Notes & Recommendations

  • If you just want plain Japanese rice, you can omit the Tezu and Seasoning steps; just serve the rice rice out of the cooker for whatever meal you want.
  • Rice: Nishiki is the most common rice found in chain-grocery stores. This is the absolute baseline. If you can find Tamaki Gold (in an Asian store or online), get it. It’s about the best rice you can buy in the US. Alternative: Koshihikari
  • Rice Cooker: there is a very good reason (several, actually) why over 1.5 billion people in East Asia alone, use them. Buy one and thank me later. They are much more versatile than you might think (all rices/mixes) and are flawless: every, single, fucking, time and with zero waste.
    • Brand recommendation: any Zojirushi model with Micom aka ‘fuzzy logic’. Most 25+ seat Japanese restaurants use these. I hear Tiger and Panasonic make decent cookers, too. 3-cup models are plenty for a family of four.
  • Sake: please do NOT use Gekkeikan. I know you can find it everywhere, but it is bottom of the barrel rocket-fuel. You need to use something that you would serve guests – Otokoyama, Koji, TyKu, Zen, etc. TyKu is excellent (and my personal stand-by) and quite easy to find. Junmai or Junmai Ginjo grades work well, don’t use Junmai Daiginjo, it isn’t meant to be heated (and costs ~$100\bottle).
  • Bowl: if sushi is something you will be making more than once a month, I would highly recommend a proper Japanese-made Hangiri (aka Sushi-Oki), they are typically made out of Cypress or Birchwood and bound by real copper rings. Don’t go cheap on this, the type of wood matters.
  • Learning: books and videos are great but nothing beats sitting at a bar and closely watching a full-fledged Itamae work. Buy them a drink, ask questions, rinse and repeat.
  • Basic Types of Sushi:
    • Nigiri: neta/fish, laid over a shari/rice ball. Most refined/formal version (ironically, started as fast-food), also known as Edomae Sushi. Difficulty 5/5
    • Temaki: self-serve hand rolls. Difficulty 1/5
    • Norimaki: the roll most are familiar with, requires sushi mat. Difficulty 3/5
    • Gunkan: good for Ingredients that like to spill over. Difficulty 2/5
    • Oshizuzhi: the oldest form of sushi, made using an ‘oshibako’ mold. Cypress wood or plastic is recommended. Difficulty 2/5

Personal Notes & Context

One of these days I’m gonna figure your shit out, Watanabe-San (aka: The Happy Sushi Gnome of Haru Ichiban, O.G. Shokunin and old-school sushi badass that retired and fucked-off back to Osaka) I miss you more than most of my family members.
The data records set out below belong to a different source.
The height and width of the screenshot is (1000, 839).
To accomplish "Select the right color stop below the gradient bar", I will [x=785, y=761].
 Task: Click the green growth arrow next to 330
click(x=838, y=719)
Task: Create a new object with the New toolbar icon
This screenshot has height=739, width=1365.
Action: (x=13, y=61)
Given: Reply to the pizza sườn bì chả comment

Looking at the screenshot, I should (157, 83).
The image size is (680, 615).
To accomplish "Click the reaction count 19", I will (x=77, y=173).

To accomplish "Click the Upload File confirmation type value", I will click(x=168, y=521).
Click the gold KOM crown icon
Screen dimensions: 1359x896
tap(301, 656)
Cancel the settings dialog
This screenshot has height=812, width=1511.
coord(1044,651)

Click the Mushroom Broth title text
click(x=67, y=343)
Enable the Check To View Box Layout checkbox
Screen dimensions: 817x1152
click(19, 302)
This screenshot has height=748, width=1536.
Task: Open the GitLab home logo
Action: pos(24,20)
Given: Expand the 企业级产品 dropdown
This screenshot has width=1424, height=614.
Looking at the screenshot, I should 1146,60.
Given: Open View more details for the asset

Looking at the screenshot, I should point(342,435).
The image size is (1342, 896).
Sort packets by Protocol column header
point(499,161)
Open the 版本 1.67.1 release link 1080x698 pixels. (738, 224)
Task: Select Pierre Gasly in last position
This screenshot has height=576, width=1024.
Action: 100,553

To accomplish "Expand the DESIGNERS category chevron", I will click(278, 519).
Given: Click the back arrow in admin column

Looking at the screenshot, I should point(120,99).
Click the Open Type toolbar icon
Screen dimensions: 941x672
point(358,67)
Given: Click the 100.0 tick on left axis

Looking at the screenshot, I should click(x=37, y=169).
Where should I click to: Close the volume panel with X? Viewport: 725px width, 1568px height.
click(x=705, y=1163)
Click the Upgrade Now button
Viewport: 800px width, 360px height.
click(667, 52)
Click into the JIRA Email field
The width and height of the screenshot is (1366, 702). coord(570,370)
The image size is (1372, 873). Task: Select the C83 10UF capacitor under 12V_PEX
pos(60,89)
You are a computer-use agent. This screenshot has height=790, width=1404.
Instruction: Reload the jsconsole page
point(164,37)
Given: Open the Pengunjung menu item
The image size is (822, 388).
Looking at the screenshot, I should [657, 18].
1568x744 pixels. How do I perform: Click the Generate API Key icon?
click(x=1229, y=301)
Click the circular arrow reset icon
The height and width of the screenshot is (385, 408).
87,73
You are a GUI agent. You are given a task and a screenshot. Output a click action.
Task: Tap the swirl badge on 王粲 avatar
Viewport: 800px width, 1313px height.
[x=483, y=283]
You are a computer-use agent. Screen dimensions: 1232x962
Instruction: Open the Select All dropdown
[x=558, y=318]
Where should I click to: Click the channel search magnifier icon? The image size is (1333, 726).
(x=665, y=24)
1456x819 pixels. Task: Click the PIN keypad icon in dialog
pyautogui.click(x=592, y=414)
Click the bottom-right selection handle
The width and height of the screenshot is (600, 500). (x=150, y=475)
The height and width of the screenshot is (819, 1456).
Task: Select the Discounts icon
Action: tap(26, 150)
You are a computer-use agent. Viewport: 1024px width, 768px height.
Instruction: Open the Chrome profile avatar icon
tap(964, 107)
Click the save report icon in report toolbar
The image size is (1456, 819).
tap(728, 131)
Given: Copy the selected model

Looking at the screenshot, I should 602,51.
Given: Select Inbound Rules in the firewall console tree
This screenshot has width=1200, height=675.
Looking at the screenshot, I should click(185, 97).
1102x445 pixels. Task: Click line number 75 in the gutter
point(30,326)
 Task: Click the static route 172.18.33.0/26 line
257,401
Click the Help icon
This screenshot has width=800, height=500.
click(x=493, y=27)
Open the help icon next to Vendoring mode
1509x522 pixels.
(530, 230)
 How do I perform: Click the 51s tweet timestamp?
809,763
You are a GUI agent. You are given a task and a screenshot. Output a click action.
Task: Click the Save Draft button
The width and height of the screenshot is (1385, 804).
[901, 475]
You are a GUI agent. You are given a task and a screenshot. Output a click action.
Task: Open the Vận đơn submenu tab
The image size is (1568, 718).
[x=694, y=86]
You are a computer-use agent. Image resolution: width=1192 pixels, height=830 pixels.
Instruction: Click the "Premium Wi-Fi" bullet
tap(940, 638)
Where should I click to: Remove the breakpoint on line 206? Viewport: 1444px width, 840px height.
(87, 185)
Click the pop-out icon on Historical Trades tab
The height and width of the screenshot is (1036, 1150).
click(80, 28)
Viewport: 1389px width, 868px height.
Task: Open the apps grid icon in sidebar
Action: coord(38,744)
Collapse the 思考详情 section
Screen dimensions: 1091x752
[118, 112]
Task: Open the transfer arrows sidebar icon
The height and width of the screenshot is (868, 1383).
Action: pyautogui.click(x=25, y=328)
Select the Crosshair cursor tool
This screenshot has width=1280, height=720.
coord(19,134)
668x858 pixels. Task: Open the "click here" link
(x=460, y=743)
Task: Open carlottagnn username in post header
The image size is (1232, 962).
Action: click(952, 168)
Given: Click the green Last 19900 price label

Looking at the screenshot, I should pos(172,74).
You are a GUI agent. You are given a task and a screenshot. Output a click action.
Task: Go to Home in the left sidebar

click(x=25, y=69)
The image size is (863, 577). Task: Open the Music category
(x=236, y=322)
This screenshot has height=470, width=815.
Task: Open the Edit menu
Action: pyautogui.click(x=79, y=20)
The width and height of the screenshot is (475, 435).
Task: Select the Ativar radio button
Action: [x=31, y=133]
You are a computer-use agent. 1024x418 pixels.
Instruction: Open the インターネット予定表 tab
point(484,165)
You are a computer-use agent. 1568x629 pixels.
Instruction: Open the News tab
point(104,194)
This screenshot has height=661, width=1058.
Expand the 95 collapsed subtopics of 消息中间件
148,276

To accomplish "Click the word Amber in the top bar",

NOTE: I think I figured out the secret ingredient, you sly bastard — Try dried squid in dashi, or fresh squid in the rice cooker!

Sushi literally means ‘sticky vinegar rice’, and its importance to the meal it refers to cannot be overstated. Those who train to be Itamae (“in front of the board”) spend no less than two years learning to prepare sushi rice before they are even considered for cutting fish. They’ll spend the next 8 years working to achieve the title of Itamae and a lifetime pursuing Shokunin  職人 (artisan), most never reaching that level.

Bonus – Sauces

Ever wonder what some high-end places brush on the nigiri? Here it be… good luck with the conger eel 🙂

Nitsume & Nikiri

Nikiri

Thin sweet glaze

  • In a pot, add sake and shoyu with a little mirin
  • Flambé the alcohol off  and bring to boil
  • Allow to cool. Can store in refrigerator, but should be brushed on/used at room temperature.

Nitsume

Traditionally done with anago (conger) eel broth, try with other eel?

  • Create a simmered broth from the eel
  • Strain through a fine cloth into a pot
  • Fill remaining pot with water
  • Add white granulated sugar
  • Bring to boil, skim foam
  • Taste and adjust sweetness, then lower to simmer
  • Reduce pot by 50%
  • Put reduction into a smaller pot and add mirin to taste, make sure it is less than half as sweet as you want it.
  • Continue the simmer until reduced by 75%.